**WHAT IS BEING ASKED**
Rewrite the lines below, changing every "computer-use agent" to "desktop automation agent" and leaving everything else unchanged.

**RAW RECORDS**

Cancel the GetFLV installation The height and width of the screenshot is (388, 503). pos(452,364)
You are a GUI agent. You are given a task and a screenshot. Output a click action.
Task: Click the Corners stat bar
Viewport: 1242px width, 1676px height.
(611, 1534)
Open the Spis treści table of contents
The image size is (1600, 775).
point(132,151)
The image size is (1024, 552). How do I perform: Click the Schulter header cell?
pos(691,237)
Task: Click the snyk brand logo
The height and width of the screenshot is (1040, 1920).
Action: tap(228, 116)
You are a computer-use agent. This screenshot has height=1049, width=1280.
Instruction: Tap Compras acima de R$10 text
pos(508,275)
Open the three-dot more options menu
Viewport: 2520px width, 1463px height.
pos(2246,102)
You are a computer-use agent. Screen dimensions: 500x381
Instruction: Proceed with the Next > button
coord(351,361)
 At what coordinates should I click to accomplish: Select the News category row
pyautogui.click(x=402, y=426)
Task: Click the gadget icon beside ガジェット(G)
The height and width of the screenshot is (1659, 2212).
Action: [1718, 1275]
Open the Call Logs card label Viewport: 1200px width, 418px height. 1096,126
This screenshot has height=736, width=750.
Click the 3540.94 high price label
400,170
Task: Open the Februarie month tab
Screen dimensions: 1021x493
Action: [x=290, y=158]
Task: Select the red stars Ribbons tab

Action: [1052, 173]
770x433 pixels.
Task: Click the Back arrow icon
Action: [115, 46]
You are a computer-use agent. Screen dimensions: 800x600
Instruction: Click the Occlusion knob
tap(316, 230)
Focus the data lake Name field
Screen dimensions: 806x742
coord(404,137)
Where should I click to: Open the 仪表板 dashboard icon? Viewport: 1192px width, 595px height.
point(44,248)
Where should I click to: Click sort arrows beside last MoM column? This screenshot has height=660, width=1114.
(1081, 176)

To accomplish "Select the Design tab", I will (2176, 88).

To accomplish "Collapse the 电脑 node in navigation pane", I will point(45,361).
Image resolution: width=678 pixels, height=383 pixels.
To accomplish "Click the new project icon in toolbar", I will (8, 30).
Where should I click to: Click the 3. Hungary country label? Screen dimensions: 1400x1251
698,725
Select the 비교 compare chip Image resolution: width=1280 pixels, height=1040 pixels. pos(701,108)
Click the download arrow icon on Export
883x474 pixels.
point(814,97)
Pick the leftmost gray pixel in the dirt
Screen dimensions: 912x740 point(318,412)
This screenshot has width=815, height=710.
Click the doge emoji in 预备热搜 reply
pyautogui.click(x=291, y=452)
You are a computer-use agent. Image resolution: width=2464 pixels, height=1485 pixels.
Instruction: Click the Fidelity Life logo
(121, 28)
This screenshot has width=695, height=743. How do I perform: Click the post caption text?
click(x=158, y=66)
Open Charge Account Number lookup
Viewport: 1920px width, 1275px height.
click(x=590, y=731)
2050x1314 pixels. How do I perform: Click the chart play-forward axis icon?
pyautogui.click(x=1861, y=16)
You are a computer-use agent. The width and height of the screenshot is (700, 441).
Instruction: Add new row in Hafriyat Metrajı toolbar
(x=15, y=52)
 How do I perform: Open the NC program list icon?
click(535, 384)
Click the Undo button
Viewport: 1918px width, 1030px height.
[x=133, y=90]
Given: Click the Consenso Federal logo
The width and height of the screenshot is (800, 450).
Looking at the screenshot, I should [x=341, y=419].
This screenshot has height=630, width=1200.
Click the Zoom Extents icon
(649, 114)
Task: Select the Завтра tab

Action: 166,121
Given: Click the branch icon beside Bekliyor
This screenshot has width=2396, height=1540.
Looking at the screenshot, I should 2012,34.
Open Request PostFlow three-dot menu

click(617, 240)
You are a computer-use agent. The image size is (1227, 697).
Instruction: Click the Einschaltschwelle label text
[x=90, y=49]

**FINISHED EXERCISE**
Cancel the GetFLV installation The height and width of the screenshot is (388, 503). pos(452,364)
You are a GUI agent. You are given a task and a screenshot. Output a click action.
Task: Click the Corners stat bar
Viewport: 1242px width, 1676px height.
(611, 1534)
Open the Spis treści table of contents
The image size is (1600, 775).
point(132,151)
The image size is (1024, 552). How do I perform: Click the Schulter header cell?
pos(691,237)
Task: Click the snyk brand logo
The height and width of the screenshot is (1040, 1920).
Action: tap(228, 116)
You are a desktop automation agent. This screenshot has height=1049, width=1280.
Instruction: Tap Compras acima de R$10 text
pos(508,275)
Open the three-dot more options menu
Viewport: 2520px width, 1463px height.
pos(2246,102)
You are a desktop automation agent. Screen dimensions: 500x381
Instruction: Proceed with the Next > button
coord(351,361)
 At what coordinates should I click to accomplish: Select the News category row
pyautogui.click(x=402, y=426)
Task: Click the gadget icon beside ガジェット(G)
The height and width of the screenshot is (1659, 2212).
Action: [1718, 1275]
Open the Call Logs card label Viewport: 1200px width, 418px height. 1096,126
This screenshot has height=736, width=750.
Click the 3540.94 high price label
400,170
Task: Open the Februarie month tab
Screen dimensions: 1021x493
Action: [x=290, y=158]
Task: Select the red stars Ribbons tab

Action: [1052, 173]
770x433 pixels.
Task: Click the Back arrow icon
Action: [115, 46]
You are a desktop automation agent. Screen dimensions: 800x600
Instruction: Click the Occlusion knob
tap(316, 230)
Focus the data lake Name field
Screen dimensions: 806x742
coord(404,137)
Where should I click to: Open the 仪表板 dashboard icon? Viewport: 1192px width, 595px height.
point(44,248)
Where should I click to: Click sort arrows beside last MoM column? This screenshot has height=660, width=1114.
(1081, 176)

To accomplish "Select the Design tab", I will (2176, 88).

To accomplish "Collapse the 电脑 node in navigation pane", I will point(45,361).
Image resolution: width=678 pixels, height=383 pixels.
To accomplish "Click the new project icon in toolbar", I will (8, 30).
Where should I click to: Click the 3. Hungary country label? Screen dimensions: 1400x1251
698,725
Select the 비교 compare chip Image resolution: width=1280 pixels, height=1040 pixels. pos(701,108)
Click the download arrow icon on Export
883x474 pixels.
point(814,97)
Pick the leftmost gray pixel in the dirt
Screen dimensions: 912x740 point(318,412)
This screenshot has width=815, height=710.
Click the doge emoji in 预备热搜 reply
pyautogui.click(x=291, y=452)
You are a desktop automation agent. Image resolution: width=2464 pixels, height=1485 pixels.
Instruction: Click the Fidelity Life logo
(121, 28)
This screenshot has width=695, height=743. How do I perform: Click the post caption text?
click(x=158, y=66)
Open Charge Account Number lookup
Viewport: 1920px width, 1275px height.
click(x=590, y=731)
2050x1314 pixels. How do I perform: Click the chart play-forward axis icon?
pyautogui.click(x=1861, y=16)
You are a desktop automation agent. The width and height of the screenshot is (700, 441).
Instruction: Add new row in Hafriyat Metrajı toolbar
(x=15, y=52)
 How do I perform: Open the NC program list icon?
click(535, 384)
Click the Undo button
Viewport: 1918px width, 1030px height.
[x=133, y=90]
Given: Click the Consenso Federal logo
The width and height of the screenshot is (800, 450).
Looking at the screenshot, I should [x=341, y=419].
This screenshot has height=630, width=1200.
Click the Zoom Extents icon
(649, 114)
Task: Select the Завтра tab

Action: 166,121
Given: Click the branch icon beside Bekliyor
This screenshot has width=2396, height=1540.
Looking at the screenshot, I should 2012,34.
Open Request PostFlow three-dot menu

click(617, 240)
You are a desktop automation agent. The image size is (1227, 697).
Instruction: Click the Einschaltschwelle label text
[x=90, y=49]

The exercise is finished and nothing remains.